EXERCISE PROMPT
Write out every record exactly as it appears. Skip the pictures.

========

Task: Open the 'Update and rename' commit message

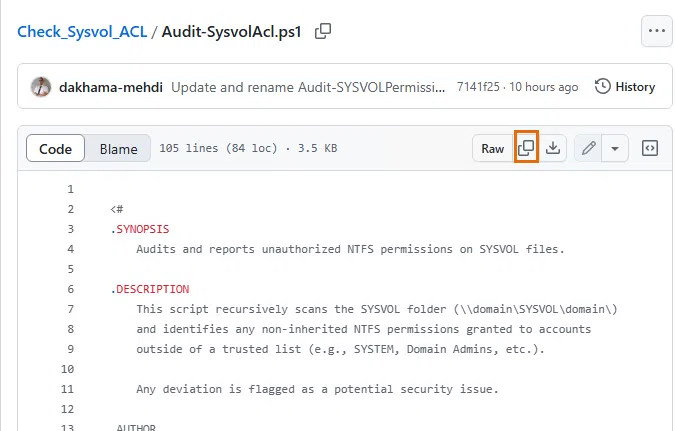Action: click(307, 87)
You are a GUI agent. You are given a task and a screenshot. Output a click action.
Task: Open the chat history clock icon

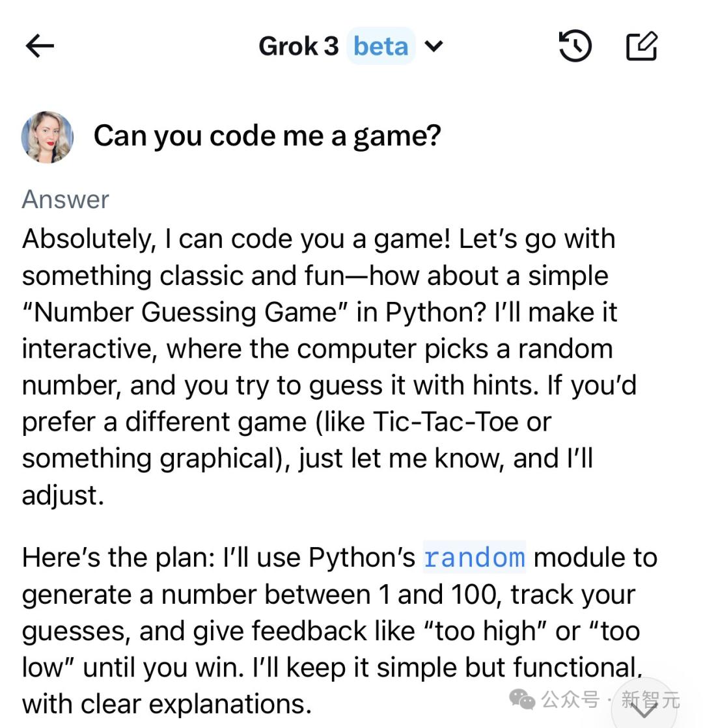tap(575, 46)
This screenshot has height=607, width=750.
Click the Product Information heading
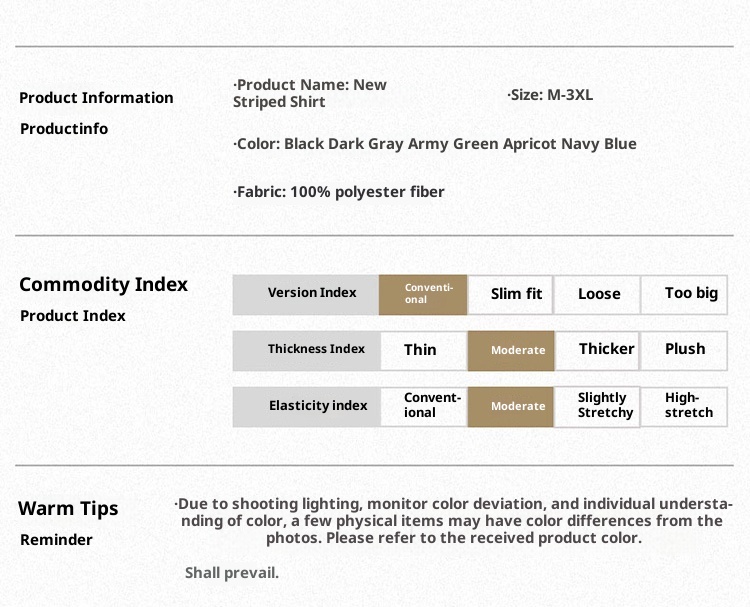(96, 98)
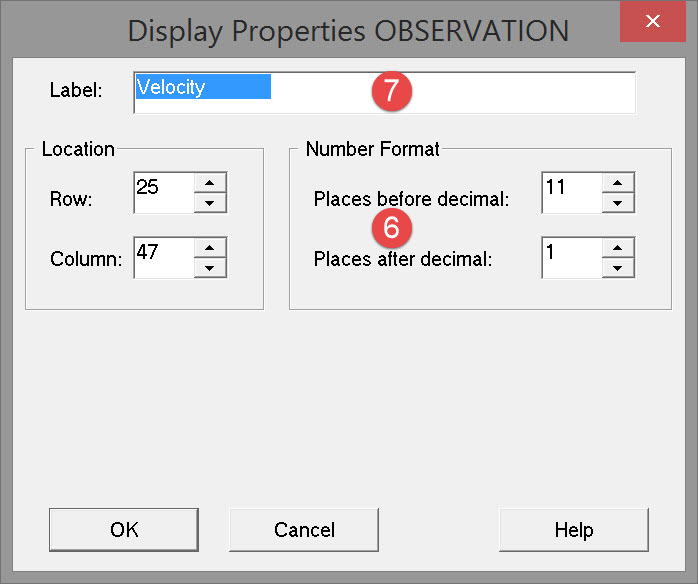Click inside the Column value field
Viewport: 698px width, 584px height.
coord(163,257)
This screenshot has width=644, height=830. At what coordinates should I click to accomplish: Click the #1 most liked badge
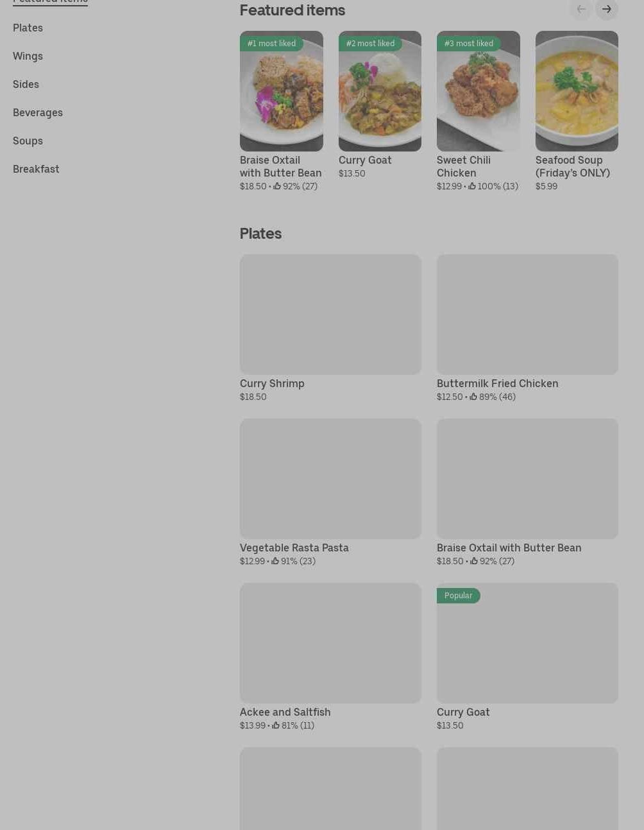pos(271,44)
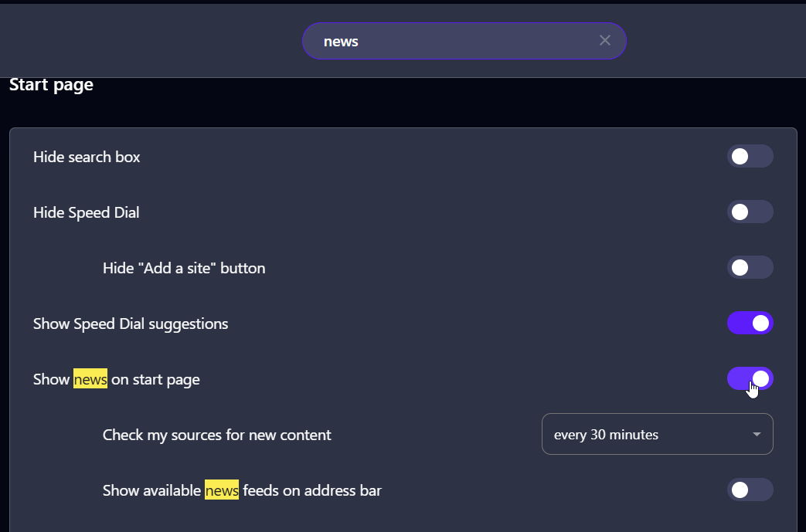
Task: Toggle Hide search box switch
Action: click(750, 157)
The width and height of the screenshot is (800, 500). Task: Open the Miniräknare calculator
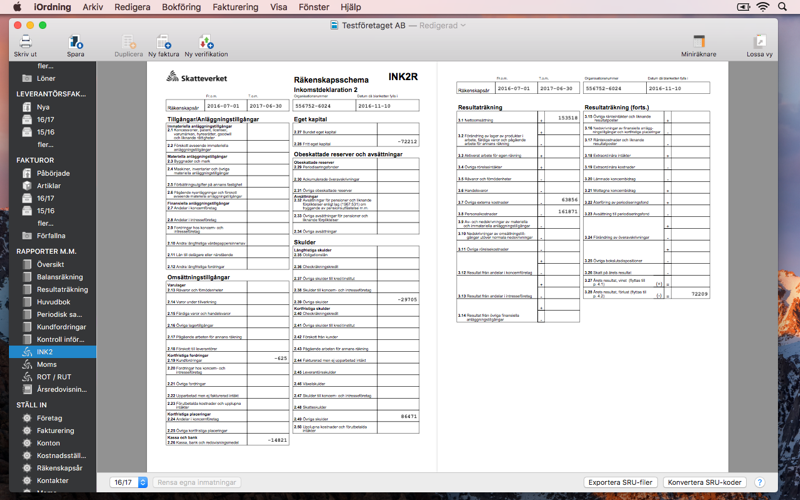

========

SOLUTION FOR THIS EXERCISE
Task: Open the 'Update and rename' commit message

Action: click(307, 87)
You are a GUI agent. You are given a task and a screenshot. Output a click action.
Task: Open the chat history clock icon

tap(575, 46)
This screenshot has height=607, width=750.
Click the Product Information heading
(96, 98)
Click inside the Column value field
Viewport: 698px width, 584px height.
coord(163,257)
This screenshot has width=644, height=830. At what coordinates should I click to accomplish: Click the #1 most liked badge
pos(271,44)
Task: Toggle Hide search box switch
Action: click(750, 157)
The width and height of the screenshot is (800, 500). Task: Open the Miniräknare calculator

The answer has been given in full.